And we are not merely readers and spectators; instead, we are called to be actors,
collaborators if you will3, in the story still being written by God with human beings.
The stone has been rolled away; Jesus is alive and on the loose. And that may
scare us at first, just as what the angel said on that first Easter scared the women.
Because we cannot confine Jesus to the past. This is no “once upon a time” story.
Jesus wants instead to be part of our present and future. We cannot keep Jesus locked
in quaint Biblical pictures. He meets us instead in our Pottstowns and Boyertowns, our
Gilbertvilles and Philadelphias, or wherever we go to school or work or live.
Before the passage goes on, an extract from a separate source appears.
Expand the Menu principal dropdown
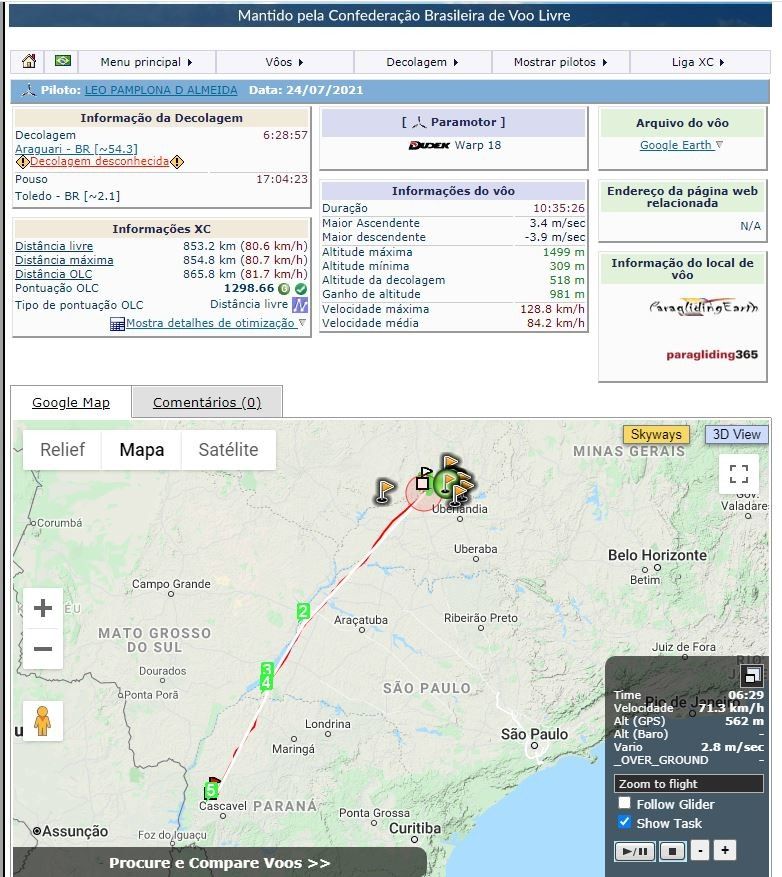782x877 pixels. point(146,62)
Like the women, we may still be nervous. Because Jesus is still shaking things
up. He is still challenging the status quo and the powers that be. He is still loving in the
midst of hatred, still offering forgiveness in the midst of sin, still healing that which is
broken, still giving life in the midst of death. And he wants us to be part of what he is up
to.
God is still moving immovable stones. Jesus will be showing up and looking for
us tomorrow. Will we join him in writing the story yet to be ended?
The stone has been rolled away. Christ is risen! He is risen indeed!
1
Hector Tobar, Deep Down Dark (New York: Farrar, Straus and Giroux, 2014).
I am appreciative of an April 21, 2011 sermon by Samuel Wells at Duke Chapel for this perspective on the text.
3
An image offered by Adam Hamilton in his book, Why?